= Problem requirements =
Using the records below, return exactly the lines from the one containing "The width and" through the last, and omit pictures.

--- Dataset entries Enclosed Below ---

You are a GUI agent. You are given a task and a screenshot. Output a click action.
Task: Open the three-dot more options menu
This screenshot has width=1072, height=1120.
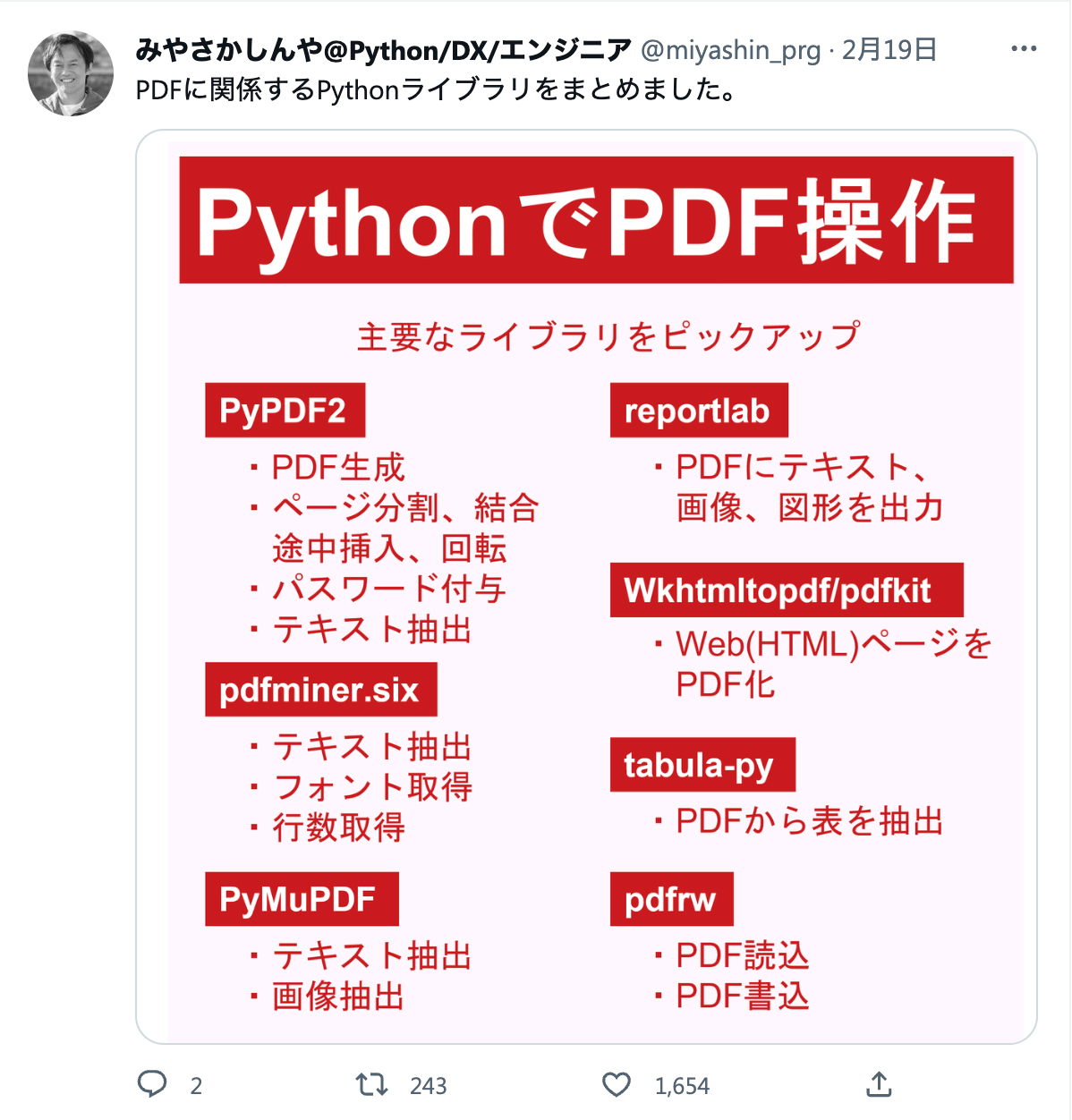click(x=1024, y=49)
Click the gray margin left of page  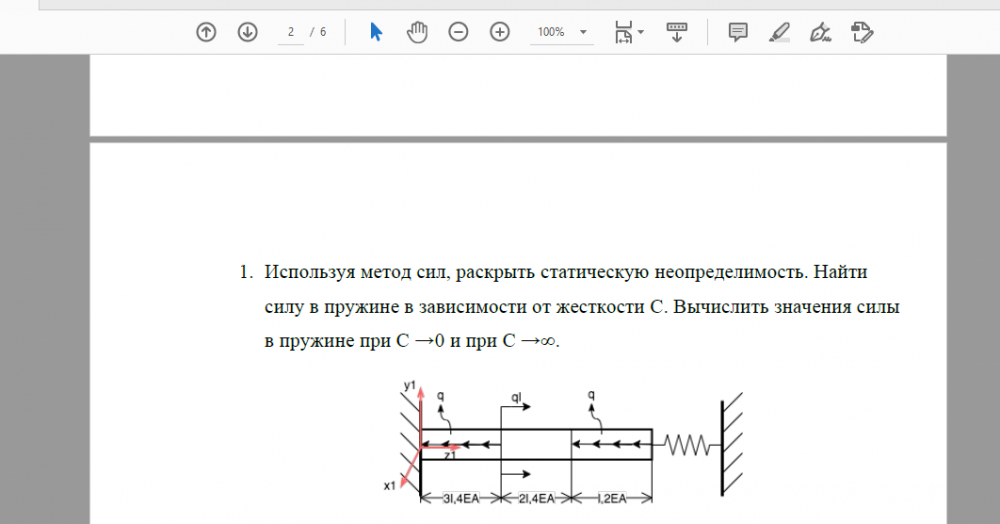[45, 300]
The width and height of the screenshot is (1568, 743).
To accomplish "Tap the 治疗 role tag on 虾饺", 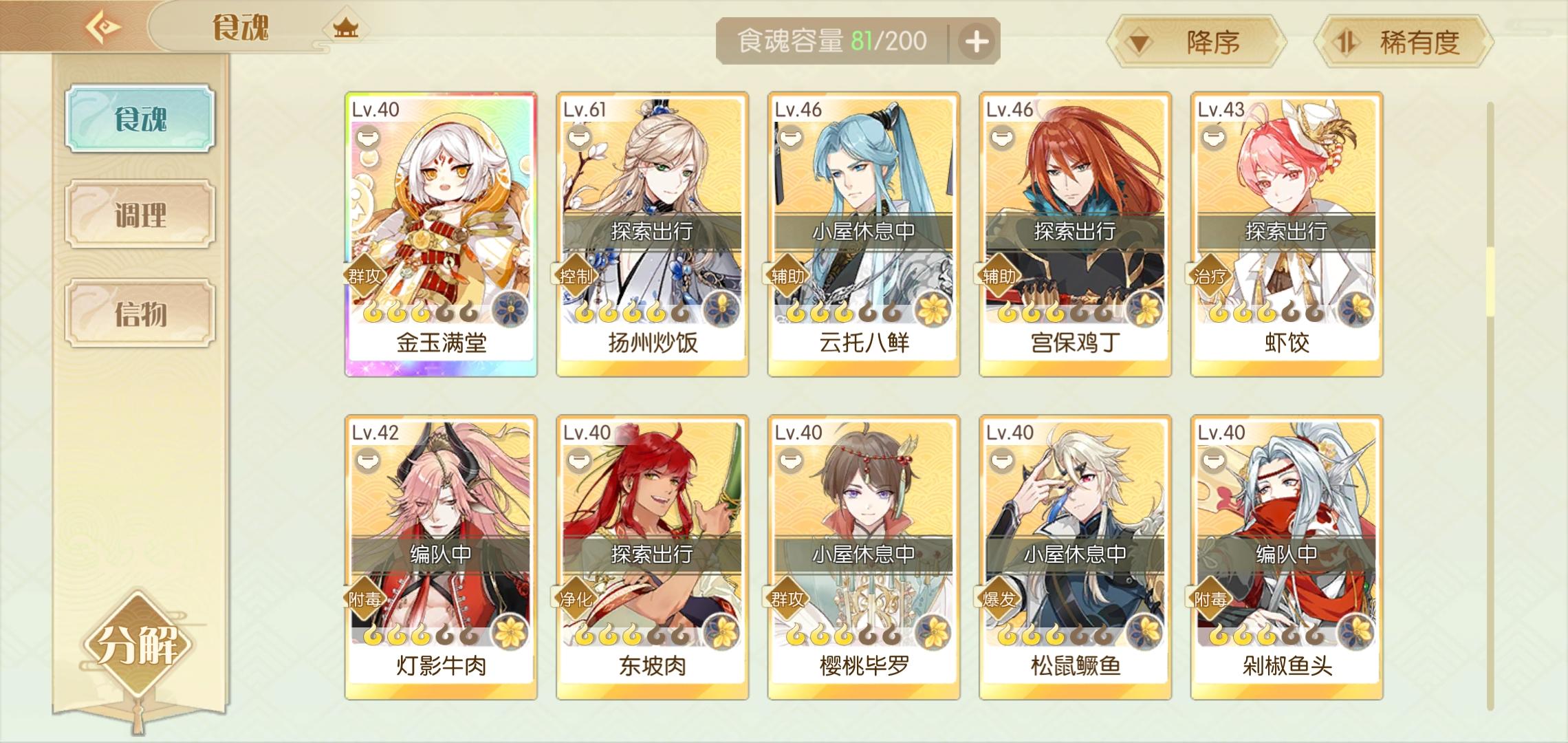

--- End of Enclosed Dataset entries ---

= Exercise response =
The width and height of the screenshot is (1568, 743).
To accomplish "Tap the 治疗 role tag on 虾饺", 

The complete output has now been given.